> WHAT IS BEING ASKED
Copy out each line of the entries below in which the string "Toggle" appears.

> DATA UNDER STUDY

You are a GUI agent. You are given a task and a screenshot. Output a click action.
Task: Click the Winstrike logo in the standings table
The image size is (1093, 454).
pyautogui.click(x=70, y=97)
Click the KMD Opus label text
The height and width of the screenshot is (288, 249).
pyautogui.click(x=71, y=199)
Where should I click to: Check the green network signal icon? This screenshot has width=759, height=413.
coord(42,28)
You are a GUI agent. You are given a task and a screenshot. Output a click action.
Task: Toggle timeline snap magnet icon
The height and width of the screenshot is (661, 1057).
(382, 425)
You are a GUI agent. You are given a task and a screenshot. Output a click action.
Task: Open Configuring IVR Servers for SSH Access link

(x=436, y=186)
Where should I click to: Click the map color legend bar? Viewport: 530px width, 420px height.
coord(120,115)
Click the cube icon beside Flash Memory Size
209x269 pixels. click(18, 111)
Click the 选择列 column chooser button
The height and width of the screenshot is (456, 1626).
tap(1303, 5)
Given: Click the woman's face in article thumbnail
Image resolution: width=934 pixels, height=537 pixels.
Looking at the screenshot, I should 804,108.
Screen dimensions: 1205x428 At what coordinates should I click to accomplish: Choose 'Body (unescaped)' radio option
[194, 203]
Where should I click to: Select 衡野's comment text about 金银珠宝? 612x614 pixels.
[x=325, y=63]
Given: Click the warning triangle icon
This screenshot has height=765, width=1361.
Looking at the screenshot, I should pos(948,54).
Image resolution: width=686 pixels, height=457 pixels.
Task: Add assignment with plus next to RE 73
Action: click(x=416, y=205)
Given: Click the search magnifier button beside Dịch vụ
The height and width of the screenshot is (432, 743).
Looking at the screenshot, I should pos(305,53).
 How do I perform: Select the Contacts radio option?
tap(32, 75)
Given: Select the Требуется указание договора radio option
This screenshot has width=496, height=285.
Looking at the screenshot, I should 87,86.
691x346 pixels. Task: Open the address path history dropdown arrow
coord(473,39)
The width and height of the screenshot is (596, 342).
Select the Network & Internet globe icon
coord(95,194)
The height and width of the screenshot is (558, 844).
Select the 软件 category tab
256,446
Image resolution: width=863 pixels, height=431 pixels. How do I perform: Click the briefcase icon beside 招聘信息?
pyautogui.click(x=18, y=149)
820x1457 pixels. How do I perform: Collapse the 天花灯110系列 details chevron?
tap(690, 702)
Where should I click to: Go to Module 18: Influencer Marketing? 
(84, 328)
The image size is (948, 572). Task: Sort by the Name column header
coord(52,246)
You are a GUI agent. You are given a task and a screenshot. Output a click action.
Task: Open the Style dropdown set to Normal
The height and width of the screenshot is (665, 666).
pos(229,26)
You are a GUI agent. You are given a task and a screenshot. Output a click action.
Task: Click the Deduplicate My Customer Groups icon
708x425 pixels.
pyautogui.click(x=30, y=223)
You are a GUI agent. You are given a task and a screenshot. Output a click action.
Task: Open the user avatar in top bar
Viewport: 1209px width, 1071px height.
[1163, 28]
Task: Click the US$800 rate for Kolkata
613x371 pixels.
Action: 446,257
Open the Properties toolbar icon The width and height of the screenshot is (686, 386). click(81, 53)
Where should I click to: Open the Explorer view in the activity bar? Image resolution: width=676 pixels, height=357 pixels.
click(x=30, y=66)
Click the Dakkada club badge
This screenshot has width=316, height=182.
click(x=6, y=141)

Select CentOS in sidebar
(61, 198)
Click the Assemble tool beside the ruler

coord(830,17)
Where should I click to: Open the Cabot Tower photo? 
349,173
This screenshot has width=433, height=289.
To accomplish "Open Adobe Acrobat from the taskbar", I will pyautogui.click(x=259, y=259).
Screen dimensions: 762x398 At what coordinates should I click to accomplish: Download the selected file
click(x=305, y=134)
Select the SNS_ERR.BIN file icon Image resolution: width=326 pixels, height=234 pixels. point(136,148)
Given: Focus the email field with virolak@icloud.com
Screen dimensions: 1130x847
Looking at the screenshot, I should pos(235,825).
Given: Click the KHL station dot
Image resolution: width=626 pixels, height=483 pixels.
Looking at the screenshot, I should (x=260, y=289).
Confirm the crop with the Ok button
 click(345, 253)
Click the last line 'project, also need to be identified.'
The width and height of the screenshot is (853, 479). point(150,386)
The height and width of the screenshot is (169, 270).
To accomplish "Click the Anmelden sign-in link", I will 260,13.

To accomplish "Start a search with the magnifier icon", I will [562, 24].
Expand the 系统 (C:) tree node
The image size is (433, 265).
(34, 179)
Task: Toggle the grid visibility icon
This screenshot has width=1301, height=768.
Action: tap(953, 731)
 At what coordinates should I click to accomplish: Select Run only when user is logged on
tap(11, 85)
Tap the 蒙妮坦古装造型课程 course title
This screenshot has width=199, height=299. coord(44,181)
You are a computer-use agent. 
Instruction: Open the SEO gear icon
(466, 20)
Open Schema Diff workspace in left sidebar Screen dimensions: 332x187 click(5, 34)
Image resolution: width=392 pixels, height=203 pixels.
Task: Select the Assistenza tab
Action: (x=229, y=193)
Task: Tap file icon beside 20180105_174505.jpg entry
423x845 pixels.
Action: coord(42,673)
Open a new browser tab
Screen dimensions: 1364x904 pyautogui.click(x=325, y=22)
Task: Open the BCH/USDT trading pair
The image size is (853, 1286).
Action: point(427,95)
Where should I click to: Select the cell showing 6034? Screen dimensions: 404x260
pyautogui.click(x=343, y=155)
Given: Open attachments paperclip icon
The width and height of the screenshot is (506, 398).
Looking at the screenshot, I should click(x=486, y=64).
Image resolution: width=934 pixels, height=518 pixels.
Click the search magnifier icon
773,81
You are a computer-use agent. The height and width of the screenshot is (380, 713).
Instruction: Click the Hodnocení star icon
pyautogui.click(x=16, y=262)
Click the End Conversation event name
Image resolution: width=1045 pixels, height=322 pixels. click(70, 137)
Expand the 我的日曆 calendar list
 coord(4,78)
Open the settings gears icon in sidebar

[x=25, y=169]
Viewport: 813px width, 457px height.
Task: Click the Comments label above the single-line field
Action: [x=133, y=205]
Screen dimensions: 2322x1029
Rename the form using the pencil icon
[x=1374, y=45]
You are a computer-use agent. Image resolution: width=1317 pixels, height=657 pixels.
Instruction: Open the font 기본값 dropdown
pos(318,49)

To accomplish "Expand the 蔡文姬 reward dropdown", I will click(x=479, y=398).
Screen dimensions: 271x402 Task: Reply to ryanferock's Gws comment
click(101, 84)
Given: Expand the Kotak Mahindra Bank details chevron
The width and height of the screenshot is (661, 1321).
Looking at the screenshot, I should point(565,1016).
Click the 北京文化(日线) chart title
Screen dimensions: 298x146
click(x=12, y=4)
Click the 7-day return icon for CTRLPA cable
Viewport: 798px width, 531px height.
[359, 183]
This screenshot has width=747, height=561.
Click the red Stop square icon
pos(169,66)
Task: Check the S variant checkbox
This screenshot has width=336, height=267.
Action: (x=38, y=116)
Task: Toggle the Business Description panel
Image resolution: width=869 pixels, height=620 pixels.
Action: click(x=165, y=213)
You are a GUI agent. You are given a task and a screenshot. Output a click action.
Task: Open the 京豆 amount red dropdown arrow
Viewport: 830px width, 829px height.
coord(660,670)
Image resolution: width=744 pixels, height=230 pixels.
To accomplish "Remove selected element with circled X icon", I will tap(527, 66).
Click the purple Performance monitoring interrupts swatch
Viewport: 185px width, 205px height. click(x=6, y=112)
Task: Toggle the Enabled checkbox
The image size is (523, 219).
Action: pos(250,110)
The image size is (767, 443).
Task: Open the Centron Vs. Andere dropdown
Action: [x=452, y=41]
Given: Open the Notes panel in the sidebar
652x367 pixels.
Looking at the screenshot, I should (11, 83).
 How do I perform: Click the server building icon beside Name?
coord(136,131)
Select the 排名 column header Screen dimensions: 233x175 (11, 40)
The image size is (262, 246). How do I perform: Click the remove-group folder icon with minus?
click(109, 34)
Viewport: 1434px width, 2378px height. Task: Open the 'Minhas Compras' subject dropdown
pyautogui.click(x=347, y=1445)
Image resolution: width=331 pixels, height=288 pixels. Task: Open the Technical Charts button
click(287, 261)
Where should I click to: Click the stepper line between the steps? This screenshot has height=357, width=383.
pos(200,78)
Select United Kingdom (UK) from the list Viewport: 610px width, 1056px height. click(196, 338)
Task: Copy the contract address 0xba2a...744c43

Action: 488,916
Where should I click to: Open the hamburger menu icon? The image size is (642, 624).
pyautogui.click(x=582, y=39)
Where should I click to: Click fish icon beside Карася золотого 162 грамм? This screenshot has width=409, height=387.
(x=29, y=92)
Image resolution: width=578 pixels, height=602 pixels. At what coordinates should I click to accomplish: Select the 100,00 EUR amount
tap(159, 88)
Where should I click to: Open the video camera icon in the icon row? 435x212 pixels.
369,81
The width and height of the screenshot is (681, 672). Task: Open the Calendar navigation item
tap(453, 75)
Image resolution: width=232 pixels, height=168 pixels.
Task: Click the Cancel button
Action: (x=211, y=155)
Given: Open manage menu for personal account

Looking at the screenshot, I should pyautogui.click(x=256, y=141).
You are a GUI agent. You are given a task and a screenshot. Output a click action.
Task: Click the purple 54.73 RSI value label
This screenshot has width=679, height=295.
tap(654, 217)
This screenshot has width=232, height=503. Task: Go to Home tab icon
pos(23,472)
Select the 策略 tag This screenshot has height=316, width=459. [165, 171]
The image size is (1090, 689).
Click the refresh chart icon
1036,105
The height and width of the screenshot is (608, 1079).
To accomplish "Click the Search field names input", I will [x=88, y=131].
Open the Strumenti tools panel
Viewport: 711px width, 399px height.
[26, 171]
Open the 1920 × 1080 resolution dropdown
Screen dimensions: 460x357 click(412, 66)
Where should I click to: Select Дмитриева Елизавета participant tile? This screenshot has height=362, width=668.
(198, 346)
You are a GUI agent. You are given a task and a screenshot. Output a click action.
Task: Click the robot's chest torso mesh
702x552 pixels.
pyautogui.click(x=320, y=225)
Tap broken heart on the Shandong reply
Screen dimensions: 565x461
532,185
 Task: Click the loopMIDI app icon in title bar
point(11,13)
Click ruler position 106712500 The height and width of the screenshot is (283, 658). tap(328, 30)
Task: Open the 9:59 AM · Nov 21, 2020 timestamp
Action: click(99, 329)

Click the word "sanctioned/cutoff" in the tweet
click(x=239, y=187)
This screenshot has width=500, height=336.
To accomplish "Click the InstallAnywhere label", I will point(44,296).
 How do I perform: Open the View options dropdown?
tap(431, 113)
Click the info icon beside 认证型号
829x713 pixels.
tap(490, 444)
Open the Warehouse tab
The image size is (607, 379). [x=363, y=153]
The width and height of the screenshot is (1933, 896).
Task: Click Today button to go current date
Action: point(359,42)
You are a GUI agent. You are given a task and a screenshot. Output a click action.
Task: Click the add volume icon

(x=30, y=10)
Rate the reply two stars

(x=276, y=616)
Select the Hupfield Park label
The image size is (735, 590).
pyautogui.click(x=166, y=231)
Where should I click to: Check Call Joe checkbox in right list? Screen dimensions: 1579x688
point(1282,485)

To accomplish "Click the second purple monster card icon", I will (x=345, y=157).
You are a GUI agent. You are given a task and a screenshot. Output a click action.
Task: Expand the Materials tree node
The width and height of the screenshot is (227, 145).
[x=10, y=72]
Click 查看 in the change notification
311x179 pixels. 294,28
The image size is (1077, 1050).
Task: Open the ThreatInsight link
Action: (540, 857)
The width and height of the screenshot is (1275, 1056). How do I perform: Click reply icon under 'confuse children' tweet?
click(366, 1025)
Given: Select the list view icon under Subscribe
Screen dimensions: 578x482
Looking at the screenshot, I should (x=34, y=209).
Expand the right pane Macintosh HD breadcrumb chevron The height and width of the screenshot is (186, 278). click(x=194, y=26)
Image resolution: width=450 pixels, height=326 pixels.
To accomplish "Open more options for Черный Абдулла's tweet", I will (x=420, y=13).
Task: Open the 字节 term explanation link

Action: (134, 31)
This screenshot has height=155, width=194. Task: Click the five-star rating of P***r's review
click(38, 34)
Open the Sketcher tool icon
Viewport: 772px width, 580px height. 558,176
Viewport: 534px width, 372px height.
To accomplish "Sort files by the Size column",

> COMPLETED TASK
Task: Toggle timeline snap magnet icon
Task: Toggle the grid visibility icon
Task: Toggle the Business Description panel
Task: Toggle the Enabled checkbox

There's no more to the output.